Both sides claimed victory in the much-publicised case brought by Michael Douglas and Catherine Zeta Jones and the publishers of OK! magazine against Hello! magazine (and various associated parties) relating to the publication by Hello! of paparazzi photographs of the couple’s New York wedding. Was this simply a case of both parties seeking to gain the best publicity possible?
The case raised a number of interesting and topical issues regarding confidence, privacy and data protection. The claim for breach of confidence was the more straightforward, relying on existing common law principles. The Douglases had also claimed relief under a hitherto uncertain and highly debated general law of privacy. There was also a claim under the Data Protection Act 1998, based on the processing of personal data (the photographs) by Hello! There were also a number of ancillary claims for interference with business, abuse of process and conspiracy.
In a long decision, Mr Justice Lindsay held that there had been a breach of a commercial confidence to the detriment of all three claimants, despite Hello!’s arguments that the couple had forfeited any rights in confidence they might have had by contracting to sell authorised pictures to OK! He also decided there had been a breach of the Data Protection Act, although this would only entitle the claimants to nominal damages.
On the other hand, he declined to find any existing law of privacy, whether under the Human Rights Act or otherwise, which would protect the claimants in these circumstances over and above the protection offered by the law of confidence. However, he made clear that further developments in this area should be addressed by Parliament to avoid a slow and piecemeal development of the area by the Courts. The claimants also failed in their ancillary claims and in their claims for exemplary or aggravated damages.
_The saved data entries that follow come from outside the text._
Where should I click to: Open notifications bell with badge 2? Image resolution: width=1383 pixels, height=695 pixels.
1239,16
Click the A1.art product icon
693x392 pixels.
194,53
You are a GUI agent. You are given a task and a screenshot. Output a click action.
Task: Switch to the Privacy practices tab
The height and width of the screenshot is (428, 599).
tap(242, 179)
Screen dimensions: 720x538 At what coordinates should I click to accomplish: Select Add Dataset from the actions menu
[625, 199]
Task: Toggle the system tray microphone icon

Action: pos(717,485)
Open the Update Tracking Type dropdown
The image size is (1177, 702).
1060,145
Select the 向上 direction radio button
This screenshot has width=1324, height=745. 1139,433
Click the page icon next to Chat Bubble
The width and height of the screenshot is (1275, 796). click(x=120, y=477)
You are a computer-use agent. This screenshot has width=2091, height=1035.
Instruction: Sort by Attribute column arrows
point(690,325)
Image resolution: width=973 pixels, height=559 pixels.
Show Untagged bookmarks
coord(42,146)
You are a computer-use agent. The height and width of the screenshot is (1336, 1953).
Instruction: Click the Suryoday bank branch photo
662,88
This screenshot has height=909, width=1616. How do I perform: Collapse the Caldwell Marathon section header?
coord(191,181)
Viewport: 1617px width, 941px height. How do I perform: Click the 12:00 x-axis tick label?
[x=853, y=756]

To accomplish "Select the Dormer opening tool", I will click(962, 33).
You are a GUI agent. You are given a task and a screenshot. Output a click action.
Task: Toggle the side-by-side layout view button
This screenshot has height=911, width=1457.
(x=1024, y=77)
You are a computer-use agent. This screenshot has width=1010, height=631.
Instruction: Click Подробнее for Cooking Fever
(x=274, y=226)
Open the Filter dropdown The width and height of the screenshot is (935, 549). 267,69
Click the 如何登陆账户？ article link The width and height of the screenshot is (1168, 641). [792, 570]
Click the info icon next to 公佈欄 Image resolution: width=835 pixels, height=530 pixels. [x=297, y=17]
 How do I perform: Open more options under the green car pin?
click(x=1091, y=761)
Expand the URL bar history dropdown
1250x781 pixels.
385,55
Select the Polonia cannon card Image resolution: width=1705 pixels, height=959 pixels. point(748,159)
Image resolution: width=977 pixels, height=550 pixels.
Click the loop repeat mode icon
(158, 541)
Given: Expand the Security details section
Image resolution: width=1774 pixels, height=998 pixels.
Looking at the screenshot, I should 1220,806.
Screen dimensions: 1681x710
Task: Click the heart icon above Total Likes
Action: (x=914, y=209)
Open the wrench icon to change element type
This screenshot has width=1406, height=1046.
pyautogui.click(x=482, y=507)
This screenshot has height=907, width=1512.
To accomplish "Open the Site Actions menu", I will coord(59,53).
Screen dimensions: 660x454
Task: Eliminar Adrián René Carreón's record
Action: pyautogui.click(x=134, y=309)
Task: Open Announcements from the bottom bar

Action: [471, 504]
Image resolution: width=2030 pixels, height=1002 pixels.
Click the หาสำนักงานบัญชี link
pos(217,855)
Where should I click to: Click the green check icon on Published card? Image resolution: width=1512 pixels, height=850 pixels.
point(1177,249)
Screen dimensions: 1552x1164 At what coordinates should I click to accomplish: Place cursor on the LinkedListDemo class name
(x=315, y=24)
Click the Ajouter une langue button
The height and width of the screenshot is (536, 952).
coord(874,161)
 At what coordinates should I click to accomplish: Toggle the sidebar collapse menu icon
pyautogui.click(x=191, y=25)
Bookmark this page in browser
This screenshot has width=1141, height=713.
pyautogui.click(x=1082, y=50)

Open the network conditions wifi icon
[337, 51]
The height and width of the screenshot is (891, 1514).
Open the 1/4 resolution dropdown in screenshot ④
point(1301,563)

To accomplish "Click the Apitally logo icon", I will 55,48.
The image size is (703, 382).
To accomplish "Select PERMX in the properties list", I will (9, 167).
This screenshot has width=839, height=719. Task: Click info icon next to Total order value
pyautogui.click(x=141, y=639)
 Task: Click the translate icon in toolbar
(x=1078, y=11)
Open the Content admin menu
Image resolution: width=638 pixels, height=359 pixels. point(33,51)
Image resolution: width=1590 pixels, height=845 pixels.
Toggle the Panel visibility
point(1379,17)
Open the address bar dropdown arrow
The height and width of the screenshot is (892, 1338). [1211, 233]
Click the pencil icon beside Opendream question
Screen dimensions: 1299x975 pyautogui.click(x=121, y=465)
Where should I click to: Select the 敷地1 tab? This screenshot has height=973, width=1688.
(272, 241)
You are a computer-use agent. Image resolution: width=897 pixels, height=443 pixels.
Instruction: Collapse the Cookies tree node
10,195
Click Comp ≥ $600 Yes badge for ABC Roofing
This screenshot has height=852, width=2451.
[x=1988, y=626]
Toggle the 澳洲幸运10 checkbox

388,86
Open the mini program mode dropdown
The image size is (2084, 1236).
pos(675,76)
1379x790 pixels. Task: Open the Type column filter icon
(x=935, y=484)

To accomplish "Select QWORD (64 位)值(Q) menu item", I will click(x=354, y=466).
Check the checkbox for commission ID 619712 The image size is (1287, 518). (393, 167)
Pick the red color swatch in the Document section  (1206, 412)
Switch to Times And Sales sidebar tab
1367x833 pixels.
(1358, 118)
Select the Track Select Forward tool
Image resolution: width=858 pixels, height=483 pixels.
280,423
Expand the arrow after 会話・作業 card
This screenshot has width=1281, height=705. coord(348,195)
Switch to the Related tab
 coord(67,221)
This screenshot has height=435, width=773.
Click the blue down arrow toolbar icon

The decision represents a substantial legal victory for the claimants, who were entirely successful in their principal claim and are entitled to damages (the amount of which will be decided at a further hearing) and obtained an undertaking that the defendants would not publish the photographs again. We understand that Hello! are contemplating appealing the decision, but this is unlikely to occur prior to the hearing on damages later this year.